Até agora, as compras em massa dos bancos centrais foram uma das principais razões para esta «alta» (apenas o Banco da China adicionou 21 toneladas métricas às suas reservas este ano). No entanto, com iniciativas como o ouro digital, a procura por parte de pequenos investidores pode aumentar drasticamente. O facto é que está a crescer o interesse de particulares em adquirir ouro para diversificar as suas carteiras de investimento. Foi o que aconteceu com Laura Quiros. Esta advogada de Madrid decidiu investir em ouro em 2022 como um ativo seguro. «A guerra na Ucrânia causou-me uma grande incerteza, por isso decidi comprar ouro. Adquiri um quilo em forma física a uma empresa sediada em Viena, dividido em quatro barras de 250 gramas cada. Quando fiz essa transação, pensei mais em encontrar um ativo seguro do que em lucratividade, mas hoje o ouro subiu de preço e, com ele, meu investimento também», explica ela. O fato é que Laura comprou ouro quando a onça troy custava 1.800 euros. Na altura, pagou cerca de 58 000 euros por 32,15 onças troy, o equivalente a 1000 gramas. Atualmente, tendo em conta a última cotação, o seu valor é de 114 000 euros, praticamente o dobro.

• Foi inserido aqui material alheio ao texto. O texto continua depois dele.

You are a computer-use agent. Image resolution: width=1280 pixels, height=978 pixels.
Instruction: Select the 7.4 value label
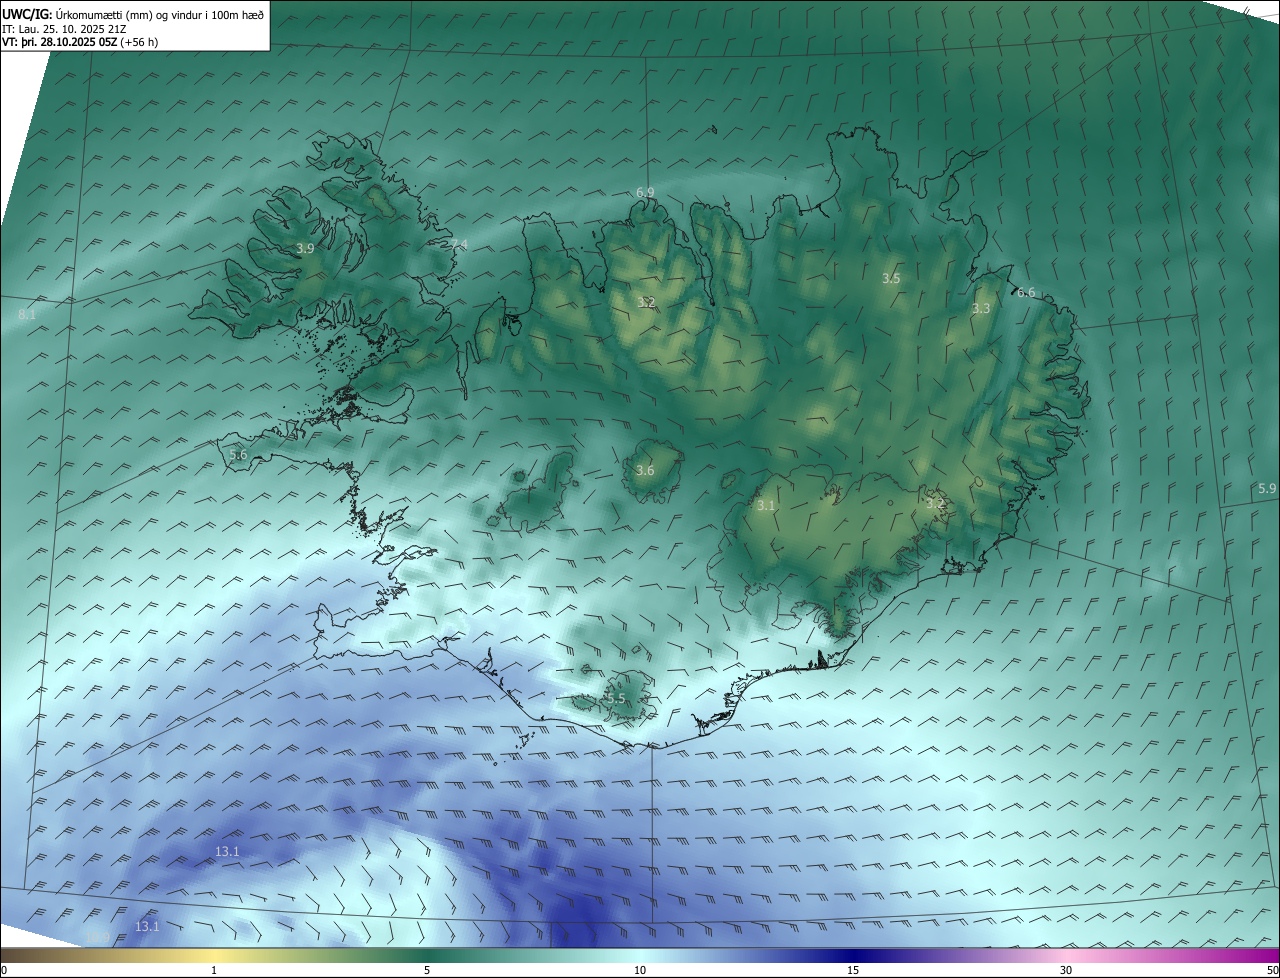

E, como todos os especialistas observam, este aumento ainda não terminou. Segundo as previsões, até ao final do ano, o preço atingirá um novo nível de 4000 dólares. Este preço já foi previsto pelo matemático e estatístico Juan Ignacio Crespo em março deste ano, quando o preço ultrapassou a barreira psicológica dos 3000 dólares. Esta previsão foi publicada no jornal La Razón.
Alguns especialistas, como a Goldman Sachs, vão ainda mais longe e prevêem um preço de 5000 dólares em 2026. A intervenção de Donald Trump nas atividades do Federal Reserve, que aponta para a substituição de Jerome Powell por uma pessoa leal a Trump, mina a confiança nesta instituição, o que pode afetar outro ativo de refúgio por excelência: os títulos americanos. A Goldman Sachs prevê que, mesmo com a transferência de apenas 1% dos títulos para o ouro, o seu preço atingirá facilmente esse nível recorde.
Perigoso
No entanto, existem riscos. Juan escreve no seu blogue que o impressionante aumento (120%) do preço do ouro desde outubro de 2022 fez esquecer que ele pode ser um ativo «atraente, mas perigoso», com tendência para uma queda de preços que pode durar décadas, como aconteceu nos anos 80 e 90.
Nesse sentido, Crespo recorre aos arquivos e lembra que o preço do ouro subiu fortemente entre 1971 e 1980, passando de 35 para 835 dólares por onça, ou seja, um aumento de 24 vezes, em grande parte como resultado da decisão de deixar o câmbio do ouro e do dólar flutuar livremente no mercado e, de acordo com a explicação geralmente aceita, devido a dois períodos de forte inflação na década de 70.
A partir de 1980, o preço do ouro começou a cair e, apesar das flutuações normais do mercado, manteve essa tendência até abril de 2001. Durante esses 21 anos de queda, o preço da onça de ouro atingiu 256 dólares, o que representa uma perda de 70% desde 1980. Desde então, o seu preço voltou a subir 14 vezes.
Apesar dos riscos, é evidente que, a curto e médio prazo, o ouro continuará a brilhar, mantendo-se como o principal objeto de investimento global e, graças à sua nova forma digital, poderá embelezar as carteiras tanto de grandes instituições como de pequenos investidores. A nova era do ouro já chegou.